C’est là que tout le « féminisme » de Hiba Schahbaz trouve en somme à se matérialiser ; au carrefour d’un travail presque subliminal sur la figure et ses réincarnations, travail dans lequel l’artiste projette son propre corps, sans pruderie feinte, à travers celui de femmes « sacrées » ; maintes fois réappropriées par la culture postmoderne picturale, cinématographique et littéraire, mais qui gardent un pouvoir universel. Des figures mobilisatrices d’une abondante lignée de femmes résilientes, révolutionnaires mais aussi unificatrices. Au-delà de son propre corps, celle qui peint et se voit dans le miroir (son propre modèle mais aussi son point de contact avec la terre et son territoire d’exploration) peint aussi mille autre figures de femmes anonymes et « sans histoire » qui entrent ainsi, sans frapper, dans la peinture et dans ses histoires intérieures, ses élucubrations : ce qui s’invente et celles qui s’invitent lorsque Schahbaz s’adonne à de longues heures et journées de peinture, sont autant de portes d’entrée vers un mouvement introspectif – une sorte de recentrement mental et corporel d’où les poses non seulement sensuelles mais également méditatives et gymnastiques du personnage peint par Schahbaz.
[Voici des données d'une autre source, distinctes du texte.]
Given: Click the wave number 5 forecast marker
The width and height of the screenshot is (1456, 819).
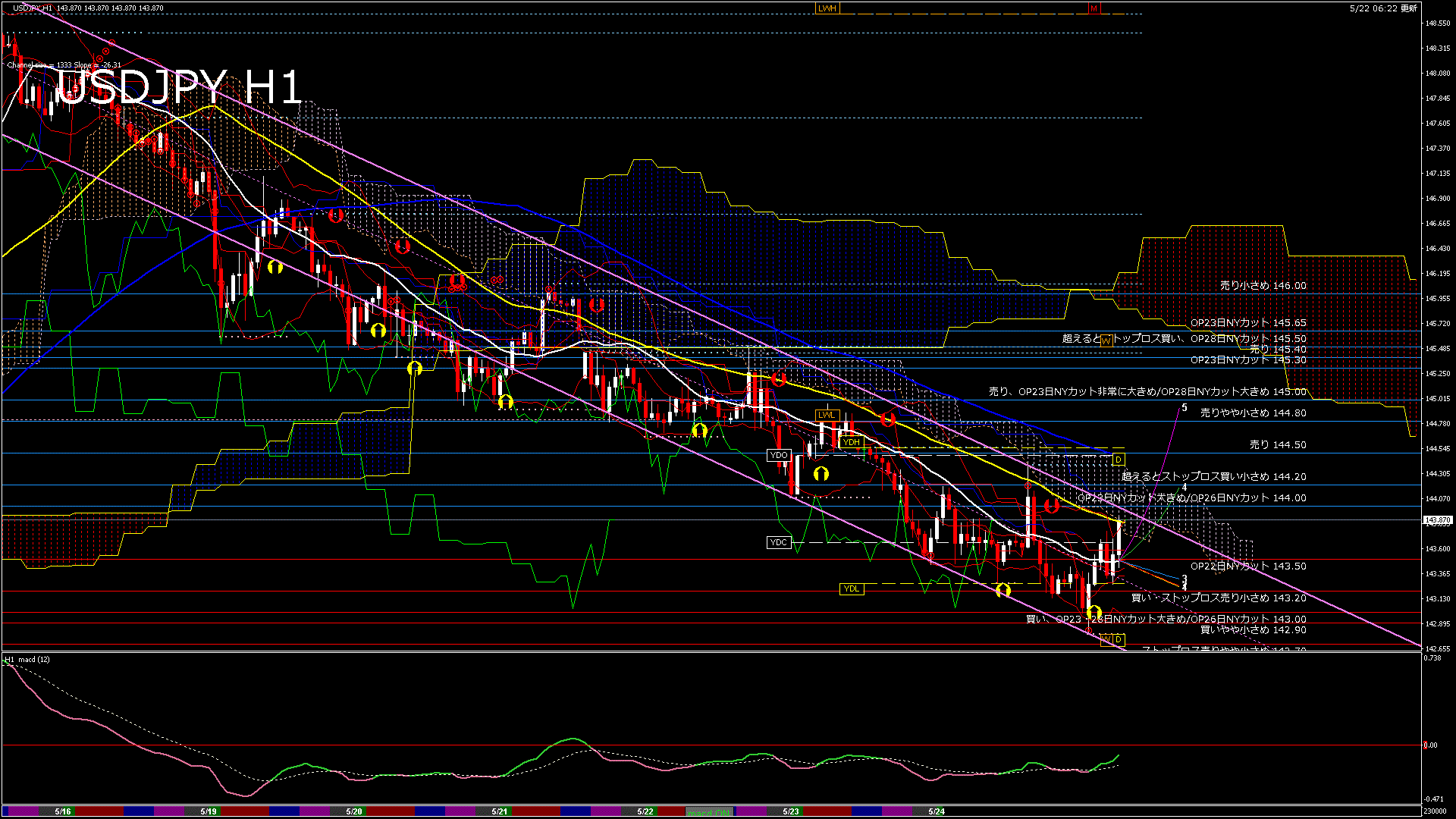Looking at the screenshot, I should tap(1185, 408).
Cette force syncrétique du travail de la figure chez Hiba Schahbaz ne peut et ne doit se confondre uniquement dans le postmodernisme et les grands vases communicants de la culture contemporaine. Elle doit nous faire souvenir que déjà dans les manuscrits du Baharistan (le Jardin du printemps), œuvre du poète mystique Jami à la fin du 16e siècle (Lahore), illustrés par l’artiste Basawan, le raffinement de la miniature mongole (par-delà les influences iraniennes et pakistanaises), résident justement dans cette coexistence de religion hindoue, d’iconographie chrétienne et de sources zoroastriennes. Cette tradition iconographique indo-européenne qui survit quelque part à travers l’art de Hiba Schahbazi, signe d’une mondialisation avant la lettre, trouve justement un de ses plus beaux vecteurs, dans le mythe du Printemps. Celui-ci doit sa réincarnation presque effrontée, sous les traits de Hiba Schahbaz, en Vénus de Botticelli ; la peintre contemporaine s’invitant physiquement dans une lignée de figure sacrées – des icônes de l’art occidental – non seulement Vénus (ou Aphrodite), mais également le dieu Zéphyr et la déesse Flore (qui entourent Vénus dans la peinture originale). Mais au-delà de l’icône et du symbole – sans doute le nu le plus connu de l’histoire de l’art – c’est tout un voyage naturaliste et mystique, sur la route des voies détournées entre amour sacré (divin) et amour profane (terrestre) que manifeste ce retour à la mythologie de la Grèce antique. Là encore Hiba Schhabaz nous invite sur la route effrénée du désir comme forme de pure connaissance de Soi et du monde, à l’épreuve de ses rencontres les plus épanouissantes et les plus déroutantes.